Update: according to Google

We don’t use any code-level language information such as lang attributes.

They recommend you make it obvious what your site's language is. Use the following which seems to help although Content-Language is deprecated and Google says they ignore lang

<html lang="en" xml:lang="en" xmlns= "http://www.w3.org/1999/xhtml">
<meta charset="UTF-8">
<meta name="google" content="notranslate">
<meta http-equiv="Content-Language" content="en">

If that doesn't work, you can always place a bunch of text (your "About" page for instance) in a hidden div. That might help with SEO as well.

EDIT (and more info)

The OP is asking about Chrome, so Google's recommendation is posted above. There are generally three ways to accomplish this for other browsers:

  1. W3C recommendation: Use the lang and/or xml:lang attributes in the html tag:

    <html lang="en" xml:lang="en" xmlns= "http://www.w3.org/1999/xhtml">
    
  2. UPDATE: previously a Google recommendation now deprecated spec although it may still help with Chrome. : meta http-equiv (as described above):

    <meta http-equiv="Content-Language" content="en">
    
  3. Use HTTP headers (not recommended based on cross-browser recognition tests):

    HTTP/1.1 200 OK
    Date: Wed, 05 Nov 2003 10:46:04 GMT
    Content-Type: text/html; charset=iso-8859-1
    Content-Language: en
    

Exit Chrome completely and restart it to ensure the change is detected.

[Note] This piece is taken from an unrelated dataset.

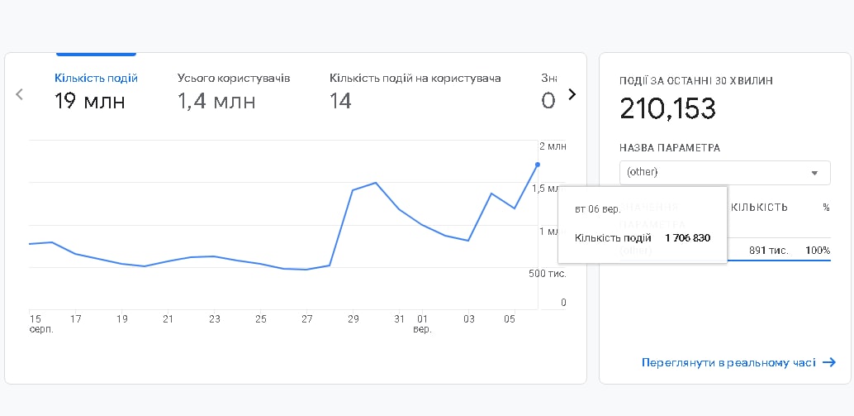854x416 pixels.
Task: Click the blue progress bar under the 891 тис. row
Action: point(780,260)
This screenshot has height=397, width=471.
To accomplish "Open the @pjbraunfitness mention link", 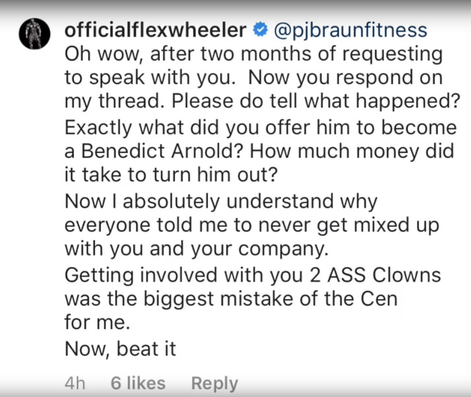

Chrome doesn't always pick up the new meta tag on tab refresh.

Victuals answered 28/6, 2010 at 8:4 Comment(19)
Here's a description of Google's meta tags: support.google.com/webmasters/bin/…Rockett
@RickM, no? This is from Google: "If you're a webmaster and would prefer your web page not be translated by Google Translate, just insert the following meta tag into your HTML file: <meta name="google" value="notranslate">" See: support.google.com/translateVictuals
Nope, definitely not working on both Windows and Mac versions of chrome. Seems that a number of people cant get it to work...seems a bit hit and miss!Opportunism
@Emile: It works, if you load the page in a new tab. It doesn't work if you just press F5 to refresh.Tayler
In html5 it should be content instead of value: <meta name="google" content="notranslate" />Iman
Setting the correct response headers would be preferable over http-equiv meta tags.Postorbital
@Jack, that's neither the recommendation of Google or the W3C. Although your challenge did turn up interesting info which called my answer into question: w3.org/International/tests/html-css/language-declarations/…Victuals
Interesting results, especially since the meaning of http-equiv should mean it work the same as http response header.Postorbital
Chrome seems to do whatever it wants. I can return txt files in english specifying that the are ASCII in the HTTP response headers, and even if the data only contains ASCII characters, chrome still does a frequency analysis on the bytes and prompts the user that it is in a different language.Gao
I'm having the same issue, even so <html lang="de"> is set, Chrome thinks it's English.Aerostation
Don't work on Chrome or Search, but I imagine the difficulty is that you are using meta tags supported by the latter to tell the former what to do. Interestingly, these folks are having the opposite problem.Legroom
All the above didn't work for me. I tried a lot of tricks but Chrome is really stubborn in trusting itself to detect the language correctly, no matter how many language attributes and headers you set. What helped was to add like 10 extra words in English and it stopped asking to translate my page from Portuguese to English.Elastic
Note that you have to hard reload (or close and reopen chrome) before the translate message will disappear; not just a normal reload.Rhizo
Just confirming, I had to close chrome entirely for this change to be picked up correctly. A new tab or page reload isn't enough.Perloff
<meta http-equiv="content-language" is now obsolete, according to developer.mozilla.org/en-US/docs/Web/HTML/Element/….Incursive
@Ja͢ck actually I'm pretty certain the standards bodies agree that HTTP headers are preferred over HTML meta tags in general. Not sure about the Translation toolbar though. But for certain things it's clear why the HTTP response headers are generally preferred. These work for all HTTP resources, not just HTML and they are not dependent on the response body. Think about the contradiction of reading content type and charset info from the content... you need to know charset to parse content to find charset.. which is why the meta tag for Content-Type must be near the top of the page.Coverlet
Jack, it was intended for @Kyle but I had two at mentions and only one was allowed and I removed the wrong one. Sorry.Coverlet
I had to put lang="en-US", lang="en" didn't stop it. I realized it was offering latin because I had a bunch of Lipsum in an example page.Midget
Updates to hack around chrome are normally outdated as fast as they are posted. Is there anything left in this post that still works?Oatmeal
M
17

I added lang="en" to the doctype declaration, added meta tags for charset utf-8 and Content-Langauge in the HTML header, specified charset as utf-8 and Content-Language as en in the HTTP response headers and it did nothing to stop Chrome from declaring my page was in Portuguese. The only thing that fixed the problem was adding this to the HTML header:

<meta name="google" content="notranslate">

But now I've prevented users from translating my page that is clearly in English to their own language. Poor job, Chrome. You can be better than this.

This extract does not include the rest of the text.